[start of GIVEN RECORDS]

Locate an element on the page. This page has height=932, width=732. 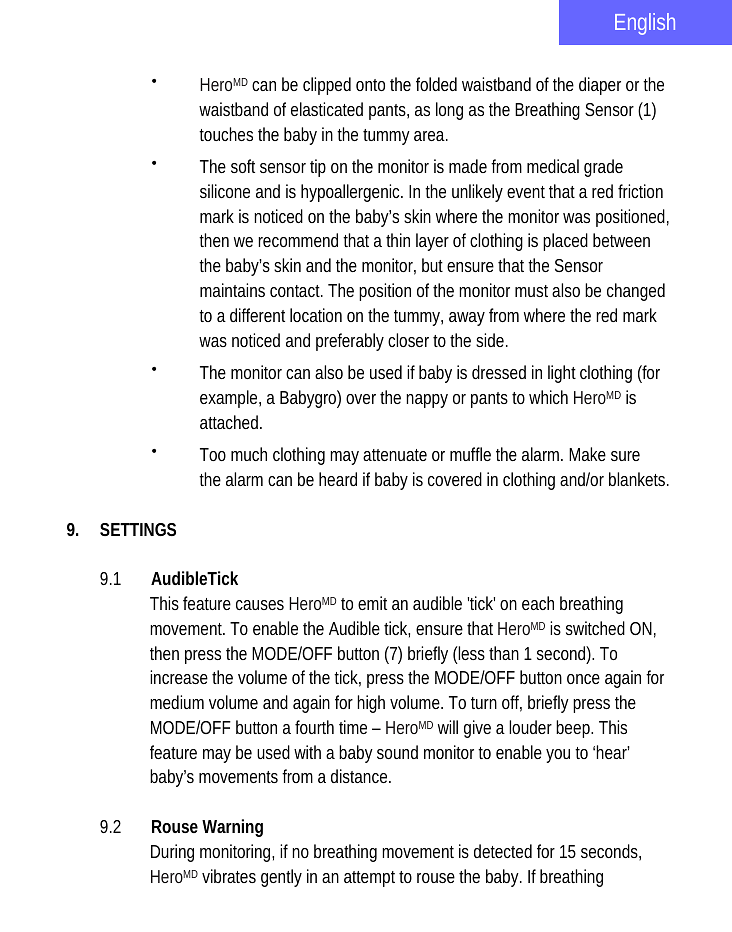
attempt is located at coordinates (372, 879).
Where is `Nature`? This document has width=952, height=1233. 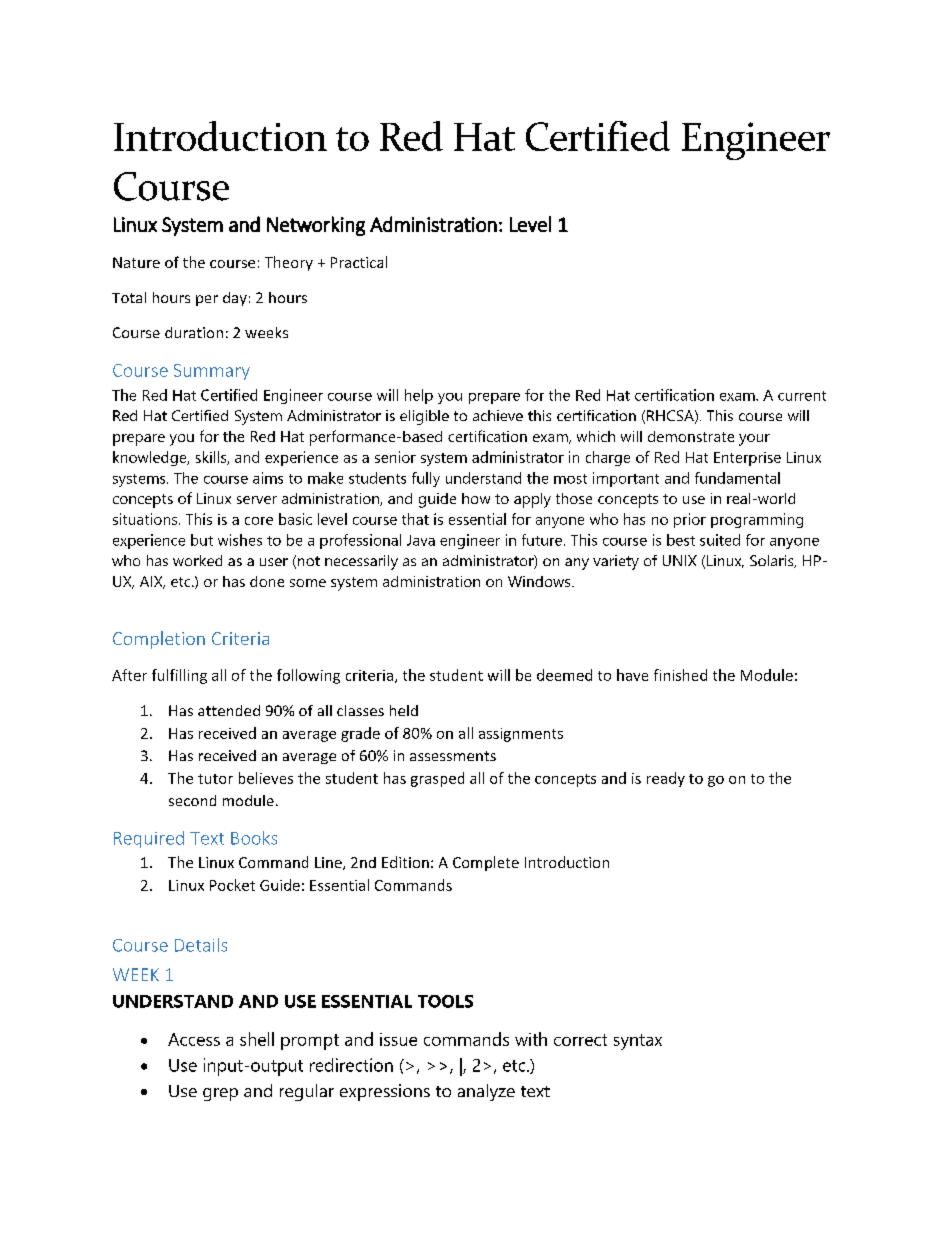 Nature is located at coordinates (136, 262).
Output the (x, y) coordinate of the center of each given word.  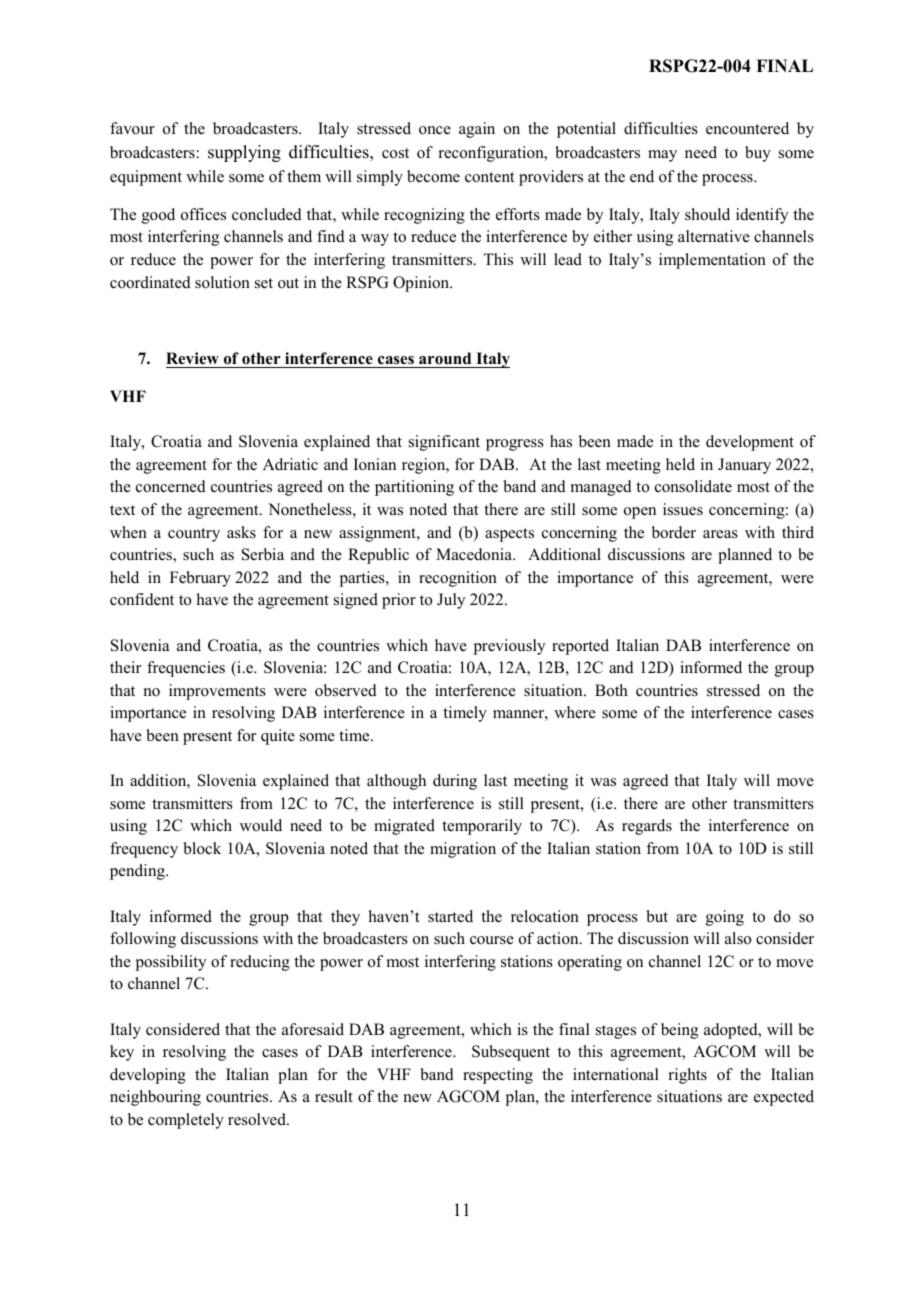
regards (647, 827)
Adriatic (290, 464)
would (261, 825)
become (433, 176)
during (455, 782)
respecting (498, 1076)
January (744, 466)
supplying (244, 153)
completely (186, 1121)
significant (444, 443)
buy (758, 154)
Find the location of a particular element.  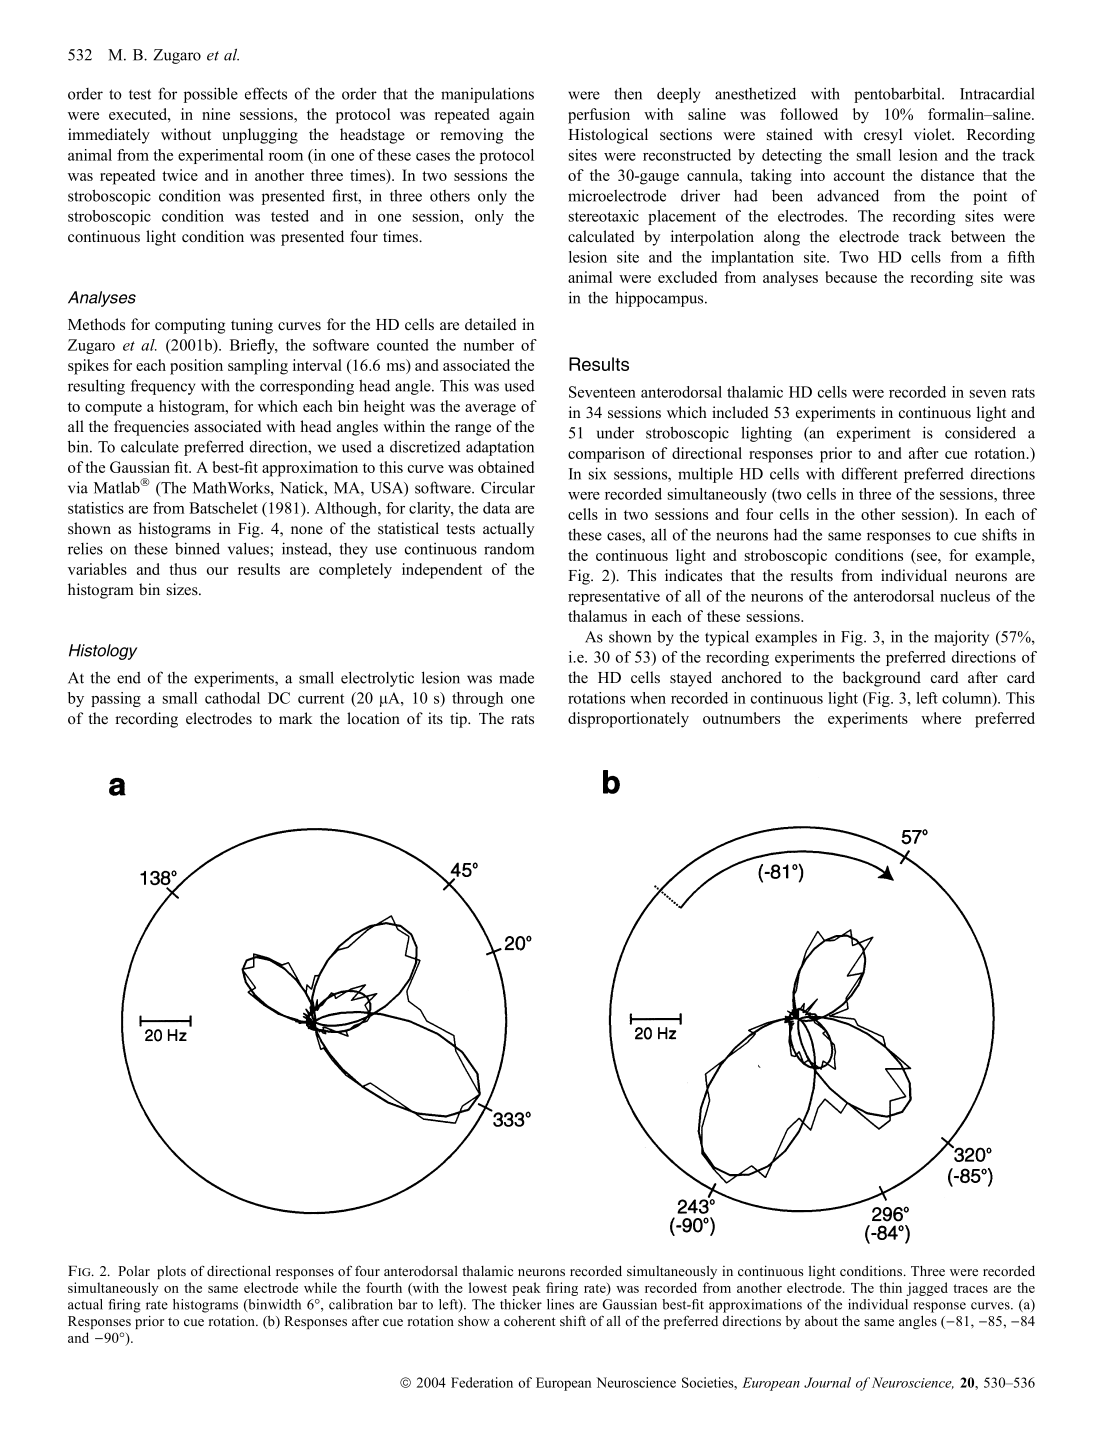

[end of GIVEN RECORDS]

_WRITTEN INSTRUCTION_: Could you rewrite the stretch of records from the line containing "January (744, 466)" through the end of the records as a Markdown table with the columns No. and Record, numbering each row and skipping blank lines? Leave the pictures out of the answer.

_ANSWER TO THIS TASK_:
| No. | Record |
|---|---|
| 1 | January (744, 466) |
| 2 | supplying (244, 153) |
| 3 | completely (186, 1121) |
| 4 | significant (444, 443) |
| 5 | buy (758, 154) |
| 6 | Find the location of a particular element.   |